Available records.

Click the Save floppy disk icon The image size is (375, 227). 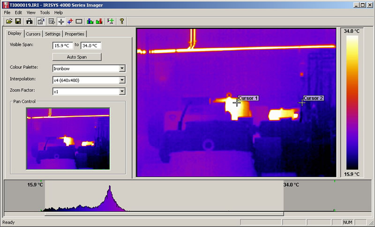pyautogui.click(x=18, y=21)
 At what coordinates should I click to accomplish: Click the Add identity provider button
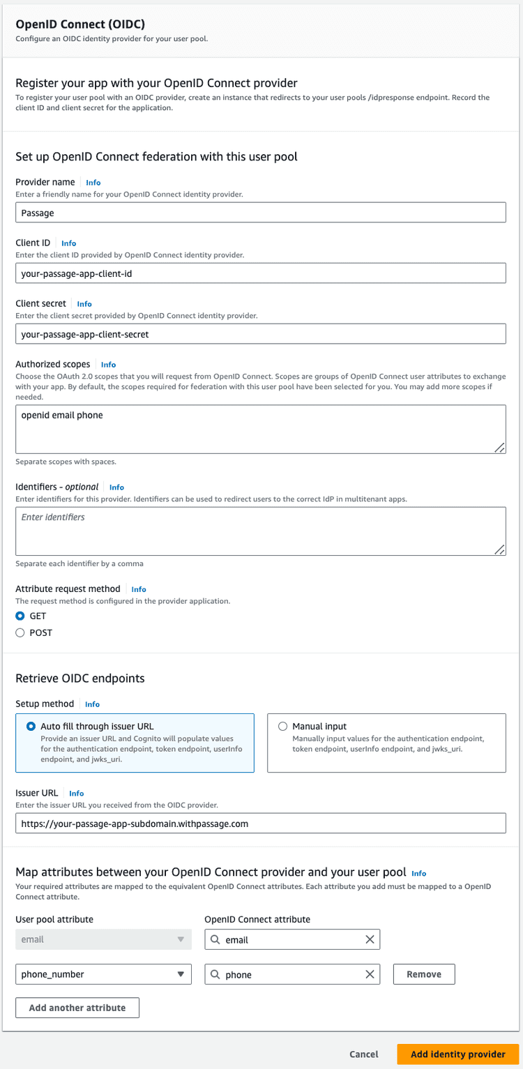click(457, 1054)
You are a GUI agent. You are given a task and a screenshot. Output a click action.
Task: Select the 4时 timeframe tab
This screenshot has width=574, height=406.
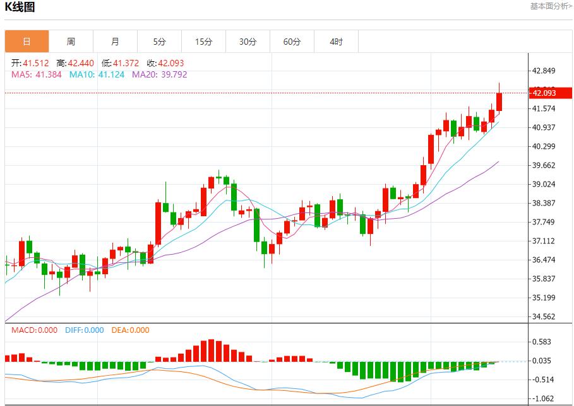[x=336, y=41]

Task to complete. Your answer must reproduce exactly the lines from the line with "Task: Select the 4时 timeframe tab" through the end of the material, both ends included, with every picture dropped.

Written answer.
Task: Select the 4时 timeframe tab
This screenshot has width=574, height=406.
[x=336, y=41]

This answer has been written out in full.